Religious Sect Members Could Face Charges For Lying

Associated Press December 8, 2003
 

Brunswick -- Members of a religious sect who asked residents for opinions about their jailed leader's molestation case while marching in a city Christmas parade could face charges for lying on an application to participate in the event, a prosecutor says.

United Nuwaubian Nation of Moors members who marched in Saturday's parade told the event organizer when they applied to participate that they were a Mason's group, officials said.

Authorities are considering whether to charge the group members with submitting false information to a government agency, which is a felony, said Brunswick prosecutor Stephen Kelley.

During the parade, Nuwaubians handed out literature and asked spectators about the guilt or innocence of their leader, Malachi York. Mayor Brad Brown, who was in the parade, said a document entitled "Medical Records Don't Lie" contained profanity, and in some cases was given to children.
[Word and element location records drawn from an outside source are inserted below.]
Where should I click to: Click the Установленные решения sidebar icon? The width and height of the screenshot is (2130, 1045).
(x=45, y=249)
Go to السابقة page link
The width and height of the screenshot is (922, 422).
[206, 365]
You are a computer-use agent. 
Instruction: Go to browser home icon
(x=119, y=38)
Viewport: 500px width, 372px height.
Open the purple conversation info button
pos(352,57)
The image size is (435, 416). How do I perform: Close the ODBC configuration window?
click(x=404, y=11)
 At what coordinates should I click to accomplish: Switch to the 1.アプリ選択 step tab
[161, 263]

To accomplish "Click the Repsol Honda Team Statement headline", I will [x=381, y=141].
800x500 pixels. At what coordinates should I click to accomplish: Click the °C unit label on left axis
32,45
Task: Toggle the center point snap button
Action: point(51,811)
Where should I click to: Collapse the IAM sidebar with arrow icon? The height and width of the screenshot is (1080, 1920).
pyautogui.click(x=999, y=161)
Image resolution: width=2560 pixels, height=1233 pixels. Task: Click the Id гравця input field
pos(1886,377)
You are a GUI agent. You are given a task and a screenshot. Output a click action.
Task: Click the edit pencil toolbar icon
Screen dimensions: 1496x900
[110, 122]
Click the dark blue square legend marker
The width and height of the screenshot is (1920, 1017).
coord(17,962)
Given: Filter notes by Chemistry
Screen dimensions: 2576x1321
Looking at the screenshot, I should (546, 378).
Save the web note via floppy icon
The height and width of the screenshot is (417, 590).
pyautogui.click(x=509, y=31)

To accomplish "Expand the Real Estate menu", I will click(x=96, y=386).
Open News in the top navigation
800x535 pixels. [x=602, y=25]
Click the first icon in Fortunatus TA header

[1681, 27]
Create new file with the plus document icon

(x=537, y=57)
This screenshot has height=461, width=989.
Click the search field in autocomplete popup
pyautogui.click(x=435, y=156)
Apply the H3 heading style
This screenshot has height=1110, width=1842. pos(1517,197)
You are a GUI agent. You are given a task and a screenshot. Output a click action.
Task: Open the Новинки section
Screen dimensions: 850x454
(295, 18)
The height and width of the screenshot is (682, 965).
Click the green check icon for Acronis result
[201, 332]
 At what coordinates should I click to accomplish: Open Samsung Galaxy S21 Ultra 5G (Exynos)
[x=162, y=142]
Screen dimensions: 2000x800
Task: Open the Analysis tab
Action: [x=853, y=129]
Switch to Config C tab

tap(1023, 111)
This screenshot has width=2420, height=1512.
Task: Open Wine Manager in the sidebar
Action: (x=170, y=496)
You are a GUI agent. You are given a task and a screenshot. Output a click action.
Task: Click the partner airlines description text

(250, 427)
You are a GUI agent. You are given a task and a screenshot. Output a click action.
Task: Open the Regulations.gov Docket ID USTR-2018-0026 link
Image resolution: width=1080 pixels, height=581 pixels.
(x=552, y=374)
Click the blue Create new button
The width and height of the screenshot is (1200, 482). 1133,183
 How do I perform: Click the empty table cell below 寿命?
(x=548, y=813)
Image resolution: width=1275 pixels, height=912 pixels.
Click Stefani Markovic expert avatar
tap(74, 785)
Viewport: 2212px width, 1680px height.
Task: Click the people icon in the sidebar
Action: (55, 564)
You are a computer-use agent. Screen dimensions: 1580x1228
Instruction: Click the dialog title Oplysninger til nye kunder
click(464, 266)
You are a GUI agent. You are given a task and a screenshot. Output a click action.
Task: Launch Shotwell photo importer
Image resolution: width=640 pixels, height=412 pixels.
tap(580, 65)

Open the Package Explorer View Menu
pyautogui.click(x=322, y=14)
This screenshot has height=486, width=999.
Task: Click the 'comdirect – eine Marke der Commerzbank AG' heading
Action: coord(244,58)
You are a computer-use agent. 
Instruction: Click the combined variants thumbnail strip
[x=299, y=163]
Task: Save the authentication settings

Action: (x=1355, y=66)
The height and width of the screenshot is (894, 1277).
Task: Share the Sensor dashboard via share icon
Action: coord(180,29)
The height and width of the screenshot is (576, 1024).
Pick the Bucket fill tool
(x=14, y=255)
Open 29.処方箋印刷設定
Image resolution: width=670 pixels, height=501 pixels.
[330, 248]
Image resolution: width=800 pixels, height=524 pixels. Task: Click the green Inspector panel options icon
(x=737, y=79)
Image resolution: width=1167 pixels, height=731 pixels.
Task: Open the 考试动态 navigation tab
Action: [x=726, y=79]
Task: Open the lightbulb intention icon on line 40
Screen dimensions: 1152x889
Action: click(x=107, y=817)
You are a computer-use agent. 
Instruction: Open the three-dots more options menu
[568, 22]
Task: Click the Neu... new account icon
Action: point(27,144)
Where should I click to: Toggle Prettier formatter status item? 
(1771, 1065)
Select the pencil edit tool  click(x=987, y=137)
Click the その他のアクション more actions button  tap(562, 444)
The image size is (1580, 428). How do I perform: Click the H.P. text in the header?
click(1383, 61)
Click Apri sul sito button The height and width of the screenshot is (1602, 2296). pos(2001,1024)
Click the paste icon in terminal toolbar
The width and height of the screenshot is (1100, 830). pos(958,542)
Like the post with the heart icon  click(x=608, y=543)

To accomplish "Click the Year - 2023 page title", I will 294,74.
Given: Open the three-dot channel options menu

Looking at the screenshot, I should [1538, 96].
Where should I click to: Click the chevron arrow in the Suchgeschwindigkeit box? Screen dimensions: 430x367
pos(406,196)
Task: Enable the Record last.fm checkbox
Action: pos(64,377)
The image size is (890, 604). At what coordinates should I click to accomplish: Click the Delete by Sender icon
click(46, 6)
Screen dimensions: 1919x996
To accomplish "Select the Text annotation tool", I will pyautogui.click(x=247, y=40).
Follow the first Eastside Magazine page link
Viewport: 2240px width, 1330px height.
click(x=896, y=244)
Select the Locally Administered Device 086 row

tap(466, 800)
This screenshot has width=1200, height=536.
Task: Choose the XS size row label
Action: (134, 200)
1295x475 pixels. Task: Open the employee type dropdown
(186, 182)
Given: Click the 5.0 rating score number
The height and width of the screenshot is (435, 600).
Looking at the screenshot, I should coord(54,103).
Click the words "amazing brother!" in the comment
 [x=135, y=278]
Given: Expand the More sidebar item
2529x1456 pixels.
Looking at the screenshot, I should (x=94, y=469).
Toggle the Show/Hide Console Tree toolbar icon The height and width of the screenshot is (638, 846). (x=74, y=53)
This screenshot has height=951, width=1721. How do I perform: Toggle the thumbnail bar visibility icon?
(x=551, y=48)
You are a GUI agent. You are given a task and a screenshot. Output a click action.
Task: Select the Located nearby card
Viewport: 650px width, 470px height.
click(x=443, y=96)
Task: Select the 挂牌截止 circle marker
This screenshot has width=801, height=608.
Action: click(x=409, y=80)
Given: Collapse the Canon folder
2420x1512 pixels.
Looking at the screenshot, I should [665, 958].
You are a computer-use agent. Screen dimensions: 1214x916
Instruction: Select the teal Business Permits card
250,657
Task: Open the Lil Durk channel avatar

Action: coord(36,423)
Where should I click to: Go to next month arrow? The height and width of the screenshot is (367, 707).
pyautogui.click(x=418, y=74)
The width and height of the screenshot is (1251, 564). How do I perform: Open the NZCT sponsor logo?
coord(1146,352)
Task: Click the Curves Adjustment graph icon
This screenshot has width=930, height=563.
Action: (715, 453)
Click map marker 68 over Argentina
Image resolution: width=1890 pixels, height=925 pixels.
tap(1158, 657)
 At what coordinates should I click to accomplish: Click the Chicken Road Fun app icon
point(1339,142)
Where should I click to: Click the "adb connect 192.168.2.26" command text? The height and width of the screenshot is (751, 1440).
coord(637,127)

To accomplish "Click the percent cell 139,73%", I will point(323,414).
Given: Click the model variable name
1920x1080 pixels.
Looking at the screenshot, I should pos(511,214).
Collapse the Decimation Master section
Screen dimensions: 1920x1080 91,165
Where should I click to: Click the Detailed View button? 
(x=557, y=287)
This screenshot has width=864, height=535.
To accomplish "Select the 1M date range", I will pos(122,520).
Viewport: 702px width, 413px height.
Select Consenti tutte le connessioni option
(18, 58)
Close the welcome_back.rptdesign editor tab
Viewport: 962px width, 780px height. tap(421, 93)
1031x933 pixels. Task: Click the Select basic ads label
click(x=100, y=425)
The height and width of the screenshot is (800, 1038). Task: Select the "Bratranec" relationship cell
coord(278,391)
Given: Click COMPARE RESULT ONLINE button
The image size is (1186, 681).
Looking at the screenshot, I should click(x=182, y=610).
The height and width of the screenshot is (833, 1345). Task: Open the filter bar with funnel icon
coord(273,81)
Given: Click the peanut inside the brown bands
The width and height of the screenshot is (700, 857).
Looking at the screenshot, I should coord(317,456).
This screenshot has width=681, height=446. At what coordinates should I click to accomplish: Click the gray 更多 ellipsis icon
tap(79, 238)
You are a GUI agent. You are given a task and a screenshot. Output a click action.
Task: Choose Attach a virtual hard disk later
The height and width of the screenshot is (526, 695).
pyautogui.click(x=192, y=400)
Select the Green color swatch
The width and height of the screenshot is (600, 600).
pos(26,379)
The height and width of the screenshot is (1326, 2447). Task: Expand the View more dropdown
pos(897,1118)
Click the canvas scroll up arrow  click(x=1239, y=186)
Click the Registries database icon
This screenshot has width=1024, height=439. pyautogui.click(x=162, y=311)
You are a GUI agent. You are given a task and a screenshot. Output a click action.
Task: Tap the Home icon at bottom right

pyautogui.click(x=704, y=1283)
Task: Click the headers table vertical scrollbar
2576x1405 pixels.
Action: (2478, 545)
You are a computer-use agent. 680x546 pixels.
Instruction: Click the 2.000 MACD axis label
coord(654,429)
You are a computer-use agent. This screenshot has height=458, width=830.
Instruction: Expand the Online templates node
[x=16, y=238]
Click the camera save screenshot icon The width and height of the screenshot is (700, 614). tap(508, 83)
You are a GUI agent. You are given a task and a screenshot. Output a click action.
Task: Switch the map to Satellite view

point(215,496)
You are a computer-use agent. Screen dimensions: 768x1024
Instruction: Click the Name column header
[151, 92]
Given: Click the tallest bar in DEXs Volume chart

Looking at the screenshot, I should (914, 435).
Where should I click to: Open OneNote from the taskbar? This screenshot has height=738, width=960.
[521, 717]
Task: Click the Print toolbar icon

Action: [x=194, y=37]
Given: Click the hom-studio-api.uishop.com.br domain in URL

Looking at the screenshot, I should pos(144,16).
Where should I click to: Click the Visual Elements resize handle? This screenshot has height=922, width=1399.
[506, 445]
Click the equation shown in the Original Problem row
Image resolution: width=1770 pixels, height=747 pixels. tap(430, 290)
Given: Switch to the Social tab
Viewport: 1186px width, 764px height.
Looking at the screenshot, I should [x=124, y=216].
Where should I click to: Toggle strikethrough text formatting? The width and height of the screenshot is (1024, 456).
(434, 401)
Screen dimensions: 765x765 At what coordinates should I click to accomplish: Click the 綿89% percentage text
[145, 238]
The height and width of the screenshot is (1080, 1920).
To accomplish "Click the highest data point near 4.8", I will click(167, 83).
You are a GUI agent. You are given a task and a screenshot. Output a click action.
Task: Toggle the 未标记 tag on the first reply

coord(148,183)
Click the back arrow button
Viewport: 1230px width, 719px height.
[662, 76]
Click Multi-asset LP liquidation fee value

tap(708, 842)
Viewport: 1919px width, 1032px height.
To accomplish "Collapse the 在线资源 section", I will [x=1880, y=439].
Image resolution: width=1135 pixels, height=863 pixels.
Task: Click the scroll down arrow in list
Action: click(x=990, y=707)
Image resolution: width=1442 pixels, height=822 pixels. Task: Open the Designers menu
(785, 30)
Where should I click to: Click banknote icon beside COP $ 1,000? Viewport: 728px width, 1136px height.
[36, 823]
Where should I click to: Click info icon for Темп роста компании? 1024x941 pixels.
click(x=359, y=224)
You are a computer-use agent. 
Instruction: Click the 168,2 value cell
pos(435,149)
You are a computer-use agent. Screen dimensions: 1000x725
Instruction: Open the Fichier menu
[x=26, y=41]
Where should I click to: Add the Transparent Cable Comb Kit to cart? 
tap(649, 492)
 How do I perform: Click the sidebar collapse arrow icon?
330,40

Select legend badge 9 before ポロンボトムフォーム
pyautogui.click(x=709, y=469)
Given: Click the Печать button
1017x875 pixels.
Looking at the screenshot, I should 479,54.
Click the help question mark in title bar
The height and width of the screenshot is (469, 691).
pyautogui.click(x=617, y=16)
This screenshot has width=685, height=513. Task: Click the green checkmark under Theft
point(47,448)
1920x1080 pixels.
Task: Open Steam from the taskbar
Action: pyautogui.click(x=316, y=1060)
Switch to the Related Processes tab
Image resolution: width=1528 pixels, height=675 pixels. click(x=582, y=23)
The Nuwaubian delegation in the parade included depictions of the Egyptian pharaoh Rameses, participants wearing bird and cow masks, and a group of mummies carrying parasols.

The United Nuwaubian Nation of Moors is a group started in New York in the early 1970s.

York who has alternately claimed to be Muslim, Christian, Native American and from another planet moved the group to a 476-acre farm in Putnam County in 1993.

York's trial on federal child molestation charges is set for next month in Brunswick. The case was moved from Macon because of pretrial publicity.